D'un seul geste, Grégory m'attrape les bras et me passe à nouveau les menottes. Il me tire par le bras et m'emmène à nouveau dans les couloirs. Je tourne la tête vers lui et le surprends en train de me sourire. Ce n'est pas un sourire amical, non, c'est un sourire fourbe. Il a une idée derrière la tête et cela ne me rassure pas.

— On va faire un petit détour par la cafétéria, comme ça, tu pourras voir tes nouveaux copains.

En disant cela, il m'entraîne devant une double porte à battant. La nouvelle pièce est remplie d'hommes et de femmes, tous des patients. La plupart avancent le regard vide, un plateau à la main. D'autres sont prostrés sur eux même évitant tout contact humain. Mon ventre se tord, ils ressemblent à de vrais zombis.

Soudain, je sens que quelqu'un me tire par la manche. Je me retourne vivement, surprise et vois une femme dans la quarantaine agenouillée devant moi.

— C'est toi ? C'est toi le patient clé ? Sauve-nous s'il te plaît ! Sauve-nous !

Je lis le désespoir dans son regard. Ses yeux sont tellement secs d'avoir tant pleurer, que plus aucune larme ne semble pouvoir couler.

Pourquoi m'a-t-elle dit ça ? Comment veut-elle que je les sauve ? Les mots de la femme semblent avoir réveillé d'autres personnes. Certains me supplient de les sauver et d'autres me fusillent du regard. Un homme prend le contenu de son assiette et me jette la nourriture au visage, les yeux remplis de haine.

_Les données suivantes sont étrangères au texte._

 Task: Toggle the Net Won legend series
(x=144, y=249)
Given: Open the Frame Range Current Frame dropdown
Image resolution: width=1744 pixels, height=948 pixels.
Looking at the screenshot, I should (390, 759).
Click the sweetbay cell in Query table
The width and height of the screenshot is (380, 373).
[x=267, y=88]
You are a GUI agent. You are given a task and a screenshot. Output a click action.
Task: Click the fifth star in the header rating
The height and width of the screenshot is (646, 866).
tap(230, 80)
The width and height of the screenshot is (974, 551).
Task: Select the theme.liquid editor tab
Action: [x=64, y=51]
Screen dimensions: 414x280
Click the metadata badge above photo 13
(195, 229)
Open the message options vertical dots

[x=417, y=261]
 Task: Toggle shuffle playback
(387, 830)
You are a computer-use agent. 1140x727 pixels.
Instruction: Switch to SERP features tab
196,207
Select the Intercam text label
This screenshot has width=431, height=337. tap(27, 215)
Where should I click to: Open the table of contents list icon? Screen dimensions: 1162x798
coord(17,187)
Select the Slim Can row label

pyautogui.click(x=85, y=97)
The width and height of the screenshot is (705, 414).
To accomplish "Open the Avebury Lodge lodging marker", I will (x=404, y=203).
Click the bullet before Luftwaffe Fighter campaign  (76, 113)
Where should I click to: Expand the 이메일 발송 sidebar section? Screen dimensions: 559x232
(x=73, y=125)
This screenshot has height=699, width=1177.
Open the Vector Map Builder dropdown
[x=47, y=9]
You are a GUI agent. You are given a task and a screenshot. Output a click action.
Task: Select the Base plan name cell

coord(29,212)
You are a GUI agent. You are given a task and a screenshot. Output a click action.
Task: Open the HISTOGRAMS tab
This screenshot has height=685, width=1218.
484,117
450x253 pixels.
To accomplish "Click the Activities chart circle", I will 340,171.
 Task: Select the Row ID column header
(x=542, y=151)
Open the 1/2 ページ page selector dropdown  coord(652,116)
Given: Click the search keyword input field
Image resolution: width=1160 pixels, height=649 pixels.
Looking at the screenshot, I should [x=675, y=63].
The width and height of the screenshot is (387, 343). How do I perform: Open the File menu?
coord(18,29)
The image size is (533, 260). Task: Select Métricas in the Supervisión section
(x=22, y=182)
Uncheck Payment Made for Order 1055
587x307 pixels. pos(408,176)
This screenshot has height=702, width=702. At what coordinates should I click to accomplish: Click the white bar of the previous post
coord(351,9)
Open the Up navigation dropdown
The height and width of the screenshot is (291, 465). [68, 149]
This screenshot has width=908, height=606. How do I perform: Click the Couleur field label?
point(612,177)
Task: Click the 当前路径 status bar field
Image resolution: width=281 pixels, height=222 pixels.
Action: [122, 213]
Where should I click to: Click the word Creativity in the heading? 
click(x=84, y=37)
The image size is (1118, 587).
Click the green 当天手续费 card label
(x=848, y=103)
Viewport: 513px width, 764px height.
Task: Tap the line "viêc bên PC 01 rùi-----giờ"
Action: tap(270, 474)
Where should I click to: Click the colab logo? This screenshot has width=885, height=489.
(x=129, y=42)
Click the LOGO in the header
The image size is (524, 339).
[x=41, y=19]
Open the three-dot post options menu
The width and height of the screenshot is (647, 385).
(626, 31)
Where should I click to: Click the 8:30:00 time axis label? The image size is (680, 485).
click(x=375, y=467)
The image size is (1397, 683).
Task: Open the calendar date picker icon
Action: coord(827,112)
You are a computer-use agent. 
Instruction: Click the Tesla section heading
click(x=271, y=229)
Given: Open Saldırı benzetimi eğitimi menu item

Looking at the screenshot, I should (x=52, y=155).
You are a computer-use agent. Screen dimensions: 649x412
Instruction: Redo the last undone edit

— C'est de ta faute ! Regarde ce que tu as fait ! Si tu n'avais pas existé, jamais nous ne serions ici !

Je passe en silence sous les cris et les supplications des patients, toujours soutenue par le bras par mon geôlier. Ce dernier semble ravi et une fois avoir quitté la pièce, il se tourne vers moi.

— Alors ? Ils te plaisent tes nouveaux copains ?

Je ne réponds même pas. Je ne sais pas quoi penser de toute façon. Ces personnes sont tellement désespérées, je ne peux pas leur en vouloir. Il va pourtant falloir que je me trouve des alliés si je veux sortir d'ici. En attendant de trouver un plan, je vais devoir faire profil bas. Je préfère ne pas compter sur mes amis de l'extérieur. J'ai confiance en eux, mais je ne sais pas comment ils vont faire pour venir me chercher, c'est bien trop dangereux et je n'ai pas envie qu'ils risquent leurs vies pour moi.

Grégory s'arrête et tend son badge pour ouvrir la porte de ma cellule. Il enlève mes menottes et me pousse dans la pièce fermant la porte derrière moi, me laissant seule dans le noir.